## TASK TO COMPLETE:
Print each entry verbatim.

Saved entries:
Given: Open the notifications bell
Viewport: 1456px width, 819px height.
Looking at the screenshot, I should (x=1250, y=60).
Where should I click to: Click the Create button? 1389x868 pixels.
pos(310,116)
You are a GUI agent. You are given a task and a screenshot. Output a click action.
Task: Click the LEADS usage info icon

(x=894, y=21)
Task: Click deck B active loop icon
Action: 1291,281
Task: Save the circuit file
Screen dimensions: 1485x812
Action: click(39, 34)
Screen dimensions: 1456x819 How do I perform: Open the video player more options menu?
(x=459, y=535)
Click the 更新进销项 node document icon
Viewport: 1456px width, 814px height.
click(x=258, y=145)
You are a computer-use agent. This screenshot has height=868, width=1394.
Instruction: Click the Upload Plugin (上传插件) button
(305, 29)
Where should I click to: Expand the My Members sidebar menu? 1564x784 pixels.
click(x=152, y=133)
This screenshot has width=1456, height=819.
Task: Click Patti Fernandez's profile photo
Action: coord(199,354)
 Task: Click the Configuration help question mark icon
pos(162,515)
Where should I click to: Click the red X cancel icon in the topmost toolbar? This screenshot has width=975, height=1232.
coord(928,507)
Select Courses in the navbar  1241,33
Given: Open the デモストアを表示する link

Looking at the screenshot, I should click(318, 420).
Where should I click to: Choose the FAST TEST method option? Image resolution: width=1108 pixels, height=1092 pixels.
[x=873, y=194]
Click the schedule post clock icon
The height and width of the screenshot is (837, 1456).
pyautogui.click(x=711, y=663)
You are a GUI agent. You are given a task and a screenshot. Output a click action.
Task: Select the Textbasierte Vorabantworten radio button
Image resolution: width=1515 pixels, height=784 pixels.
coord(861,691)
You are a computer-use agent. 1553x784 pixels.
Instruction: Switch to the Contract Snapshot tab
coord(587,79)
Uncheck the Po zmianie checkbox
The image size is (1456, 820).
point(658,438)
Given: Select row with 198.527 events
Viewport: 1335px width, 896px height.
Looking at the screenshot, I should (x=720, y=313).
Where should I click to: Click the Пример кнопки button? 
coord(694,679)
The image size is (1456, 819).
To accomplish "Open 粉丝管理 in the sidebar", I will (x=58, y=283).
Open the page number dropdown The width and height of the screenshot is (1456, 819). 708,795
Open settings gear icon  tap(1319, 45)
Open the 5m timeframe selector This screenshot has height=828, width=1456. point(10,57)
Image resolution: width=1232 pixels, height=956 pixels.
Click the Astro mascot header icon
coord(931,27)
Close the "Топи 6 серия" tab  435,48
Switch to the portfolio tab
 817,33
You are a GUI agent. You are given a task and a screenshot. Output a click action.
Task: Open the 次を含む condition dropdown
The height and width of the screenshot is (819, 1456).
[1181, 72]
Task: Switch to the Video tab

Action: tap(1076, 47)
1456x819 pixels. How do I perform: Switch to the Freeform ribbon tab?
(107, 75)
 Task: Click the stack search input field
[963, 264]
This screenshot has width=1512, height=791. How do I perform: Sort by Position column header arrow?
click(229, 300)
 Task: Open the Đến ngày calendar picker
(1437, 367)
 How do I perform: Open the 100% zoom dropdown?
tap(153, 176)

## ANSWER TO THE PROBLEM:
Given: Open the notifications bell
Viewport: 1456px width, 819px height.
Looking at the screenshot, I should (x=1250, y=60).
Where should I click to: Click the Create button? 1389x868 pixels.
pos(310,116)
You are a GUI agent. You are given a task and a screenshot. Output a click action.
Task: Click the LEADS usage info icon

(x=894, y=21)
Task: Click deck B active loop icon
Action: 1291,281
Task: Save the circuit file
Screen dimensions: 1485x812
Action: click(39, 34)
Screen dimensions: 1456x819 How do I perform: Open the video player more options menu?
(x=459, y=535)
Click the 更新进销项 node document icon
Viewport: 1456px width, 814px height.
click(x=258, y=145)
You are a computer-use agent. This screenshot has height=868, width=1394.
Instruction: Click the Upload Plugin (上传插件) button
(305, 29)
Where should I click to: Expand the My Members sidebar menu? 1564x784 pixels.
click(x=152, y=133)
This screenshot has width=1456, height=819.
Task: Click Patti Fernandez's profile photo
Action: coord(199,354)
 Task: Click the Configuration help question mark icon
pos(162,515)
Where should I click to: Click the red X cancel icon in the topmost toolbar? This screenshot has width=975, height=1232.
coord(928,507)
Select Courses in the navbar  1241,33
Given: Open the デモストアを表示する link

Looking at the screenshot, I should click(318, 420).
Where should I click to: Choose the FAST TEST method option? Image resolution: width=1108 pixels, height=1092 pixels.
[x=873, y=194]
Click the schedule post clock icon
The height and width of the screenshot is (837, 1456).
pyautogui.click(x=711, y=663)
You are a GUI agent. You are given a task and a screenshot. Output a click action.
Task: Select the Textbasierte Vorabantworten radio button
Image resolution: width=1515 pixels, height=784 pixels.
coord(861,691)
You are a computer-use agent. 1553x784 pixels.
Instruction: Switch to the Contract Snapshot tab
coord(587,79)
Uncheck the Po zmianie checkbox
The image size is (1456, 820).
point(658,438)
Given: Select row with 198.527 events
Viewport: 1335px width, 896px height.
Looking at the screenshot, I should (x=720, y=313).
Where should I click to: Click the Пример кнопки button? 
coord(694,679)
The image size is (1456, 819).
To accomplish "Open 粉丝管理 in the sidebar", I will (x=58, y=283).
Open the page number dropdown The width and height of the screenshot is (1456, 819). 708,795
Open settings gear icon  tap(1319, 45)
Open the 5m timeframe selector This screenshot has height=828, width=1456. point(10,57)
Image resolution: width=1232 pixels, height=956 pixels.
Click the Astro mascot header icon
coord(931,27)
Close the "Топи 6 серия" tab  435,48
Switch to the portfolio tab
 817,33
You are a GUI agent. You are given a task and a screenshot. Output a click action.
Task: Open the 次を含む condition dropdown
The height and width of the screenshot is (819, 1456).
[1181, 72]
Task: Switch to the Video tab

Action: tap(1076, 47)
1456x819 pixels. How do I perform: Switch to the Freeform ribbon tab?
(107, 75)
 Task: Click the stack search input field
[963, 264]
This screenshot has width=1512, height=791. How do I perform: Sort by Position column header arrow?
click(229, 300)
 Task: Open the Đến ngày calendar picker
(1437, 367)
 How do I perform: Open the 100% zoom dropdown?
tap(153, 176)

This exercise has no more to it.